Pengajuan RUU agraria mencakup hak atas bumi dll, menghapiskan asa domein, mecabut
peraturan liberal kapitalistik dan eksploitatif, menghapus dualisme hak atas tanah dimana
sebelumnya ada hak-hak barat dan hak-hak adat. Selain itu menetukan batas minimal dan
maksimal tanah kepemilikan bagi petani.dapat dikatakan pada era ini produk hukum sangat
responsif terlihat dari bagaimana rancangan bersumber pada hukum adat. Dalam pembahasan
rancangan juga mendapat partisipatif dari rakyat dan perkembangan dari masyarakat serta
pembahasan di parlemen sangat , aspiratif, dan partisipatif. Pembuatan uu ini juga memasukan
fungsi sosial.

Ada masalah dalam melaksanakan UUPA pada Periode orde baru (1966-1998) yaitu 3 masalah
pokok: 1) pembuatan peraturan pelasanaa, penyesuaian materi peraturan perundangan bidang
agrarian, dan pelaksanaan proses pembebasan tanah. Adapun amanah UUPA kepada pemerintah
untum membuat rencana umum namun belum dibuat padahal sangat dibutuhkan dalam bidang
industrialisasi. Selain itu ada tuntutan untuk memperbaharui dan ditinjau kembali sebab ada materi
yang tidak pernah dapat dilaksanakan yaitu terkait batas minimal padahal tidak seimbangnya rasio
dengan penguasaan tanah yang melampaui batas minimal. Dengan demikian dapat disimpulkan
bahwa hukum agraria pada era orde baru merupakan produk parsial jika dilihat dari lambannya
pembuatan peraturan pelaksanaan (pembebasan tanah), lambannya pembaharuan (untuk bidang
industrial), dan adanya kecenderungan pragmatis untuk melancarkan program pemerintah. Pada
akhirnya di era ini tidak ada produk hukum agraria baru sebab aturan sebelumnya sangat responsif
masih diberlakukan dan anggapan bahwa produk hukum terdahulu terlalu melampaui batas
terlebih terlah diinterpretasi oleh pemerintah melalui perundangan yang konservatif.

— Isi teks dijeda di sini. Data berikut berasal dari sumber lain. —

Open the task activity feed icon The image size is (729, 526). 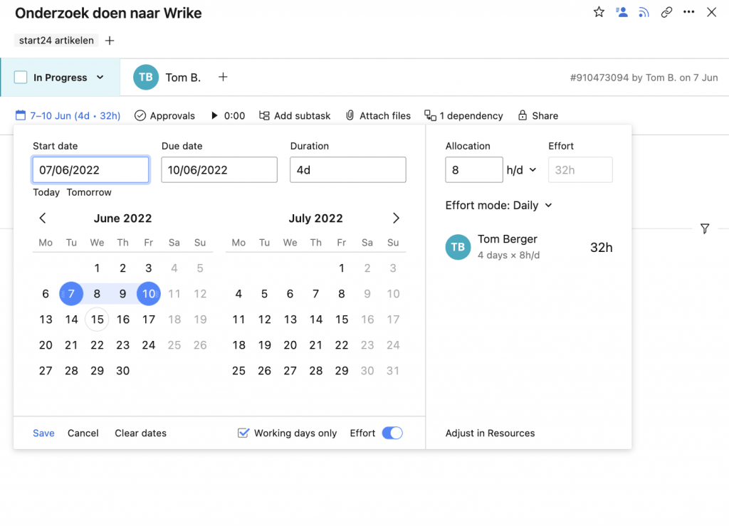click(644, 12)
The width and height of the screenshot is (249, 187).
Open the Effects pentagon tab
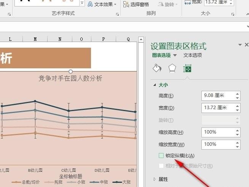[x=172, y=68]
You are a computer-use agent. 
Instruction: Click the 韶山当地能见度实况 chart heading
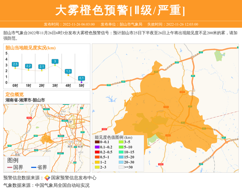coord(31,48)
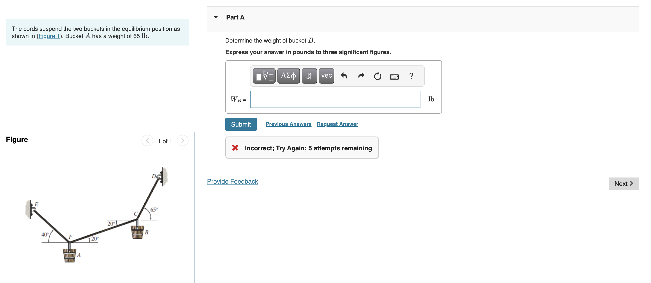This screenshot has height=283, width=651.
Task: Click the undo arrow icon
Action: tap(344, 76)
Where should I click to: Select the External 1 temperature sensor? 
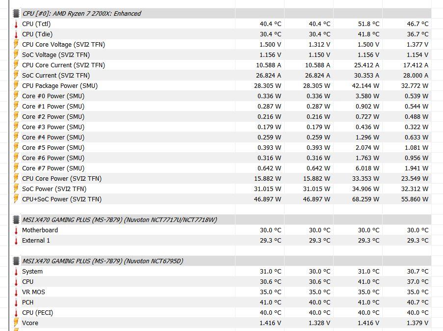(36, 240)
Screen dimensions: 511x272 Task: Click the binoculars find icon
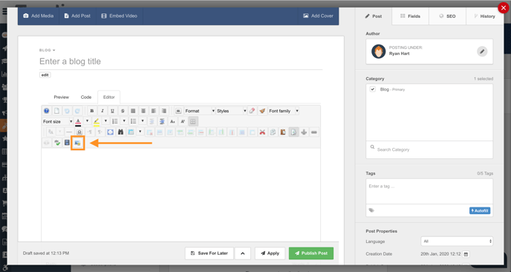coord(120,132)
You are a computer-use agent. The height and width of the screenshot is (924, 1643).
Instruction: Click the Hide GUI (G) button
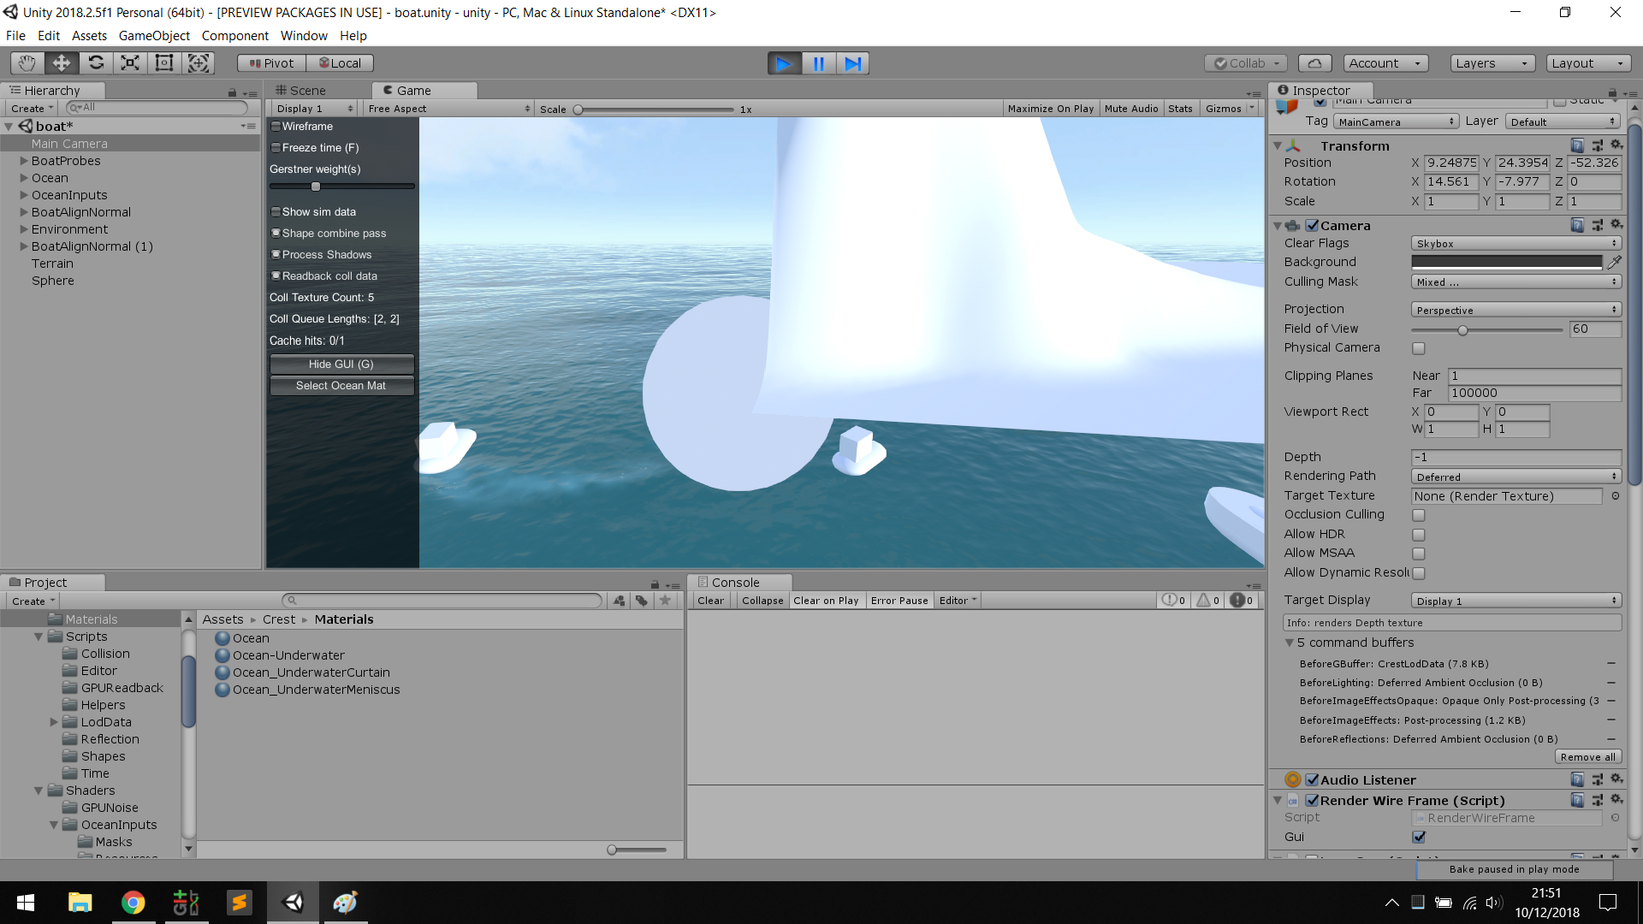[x=341, y=364]
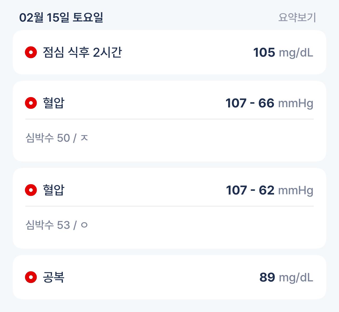The height and width of the screenshot is (312, 339).
Task: Click the ㅈ memo character
Action: 84,138
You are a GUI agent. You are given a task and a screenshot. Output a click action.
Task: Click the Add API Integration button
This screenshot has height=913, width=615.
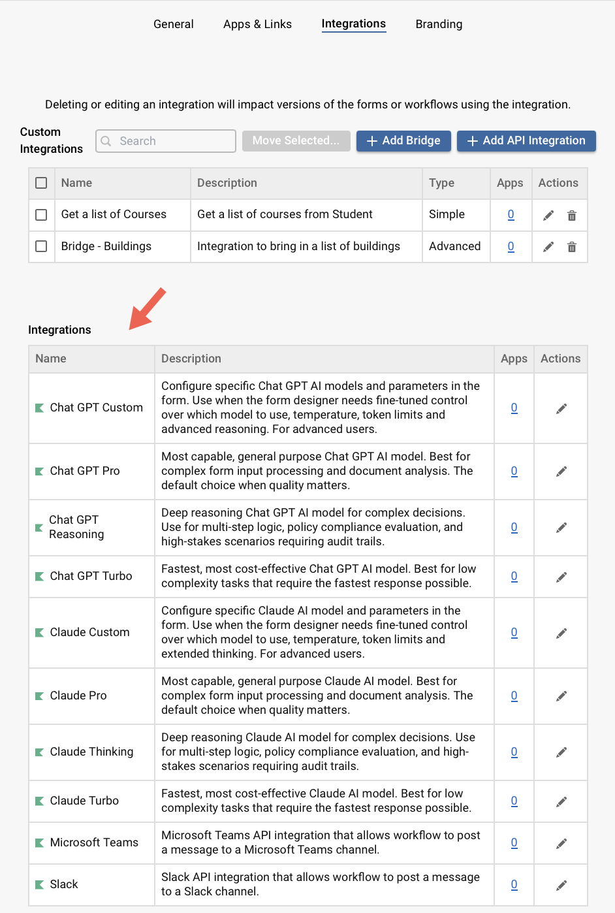(526, 140)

Dari identifikasi diatas maka dapat diketahui bahwa kecenderungan perubahan karakter responsif
muncul bersama konfigurasi politik demokratis, sebaliknya karakter konservatif/ortodoks bersama
konfigurasi politik otoriter birokratis. Namun pengecualian untuk Hukum Agraria sebab: 1) UUPA
telah dirancang sebelum era orde baru, 2) melawan dasar kolonialisme. 3) memuat materi yang
tidak menyangkut hubungan kekuasaan, 4) tidak hanya untuk bidang hukum administrasi negara
tetapi juga hukum keperdataan (private).